The big news in the political world today is that the curmudgeonly former mayor of New York City is seriously considering an independent presidential bid. While the news should be taken with a grain of salt—the Bloomberg trial balloon has virtually become a staple of recent presidential cycles—it does raise the question of whether there is anyone in the country outside Wall Street and Bloomberg’s inner circle who actually wants Bloomberg to run.
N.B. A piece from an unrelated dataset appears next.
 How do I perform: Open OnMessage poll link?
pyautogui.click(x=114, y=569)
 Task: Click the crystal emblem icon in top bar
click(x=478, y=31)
An unnamed adviser told the Times that Bloomberg is convinced voters desire “a nonideological, bipartisan, results-oriented vision” that has not been articulated by the candidates he most fears will win, Donald Trump or Ted Cruz on the right, and Bernie Sanders on the left. But is that what voters really want? There is strong evidence to show the opposite: that voters are coalescing into two highly ideological camps that are increasingly defined by their animosity toward the other side. The idea that what voters truly desire is a dispassionate technocrat—who happens to be a billionaire plutocrat to boot—is totally at odds with the reality of this frenzied election season in particular and of politics in the Obama era in general.
As Jeet Heer writes, Bloomberg’s only real constituency is the socially liberal well-to-do, which means his campaign would most likely hurt the Democratic candidate. Bloomberg would play spoiler, all because he is hearing the voices of some imaginary silent majority in his head.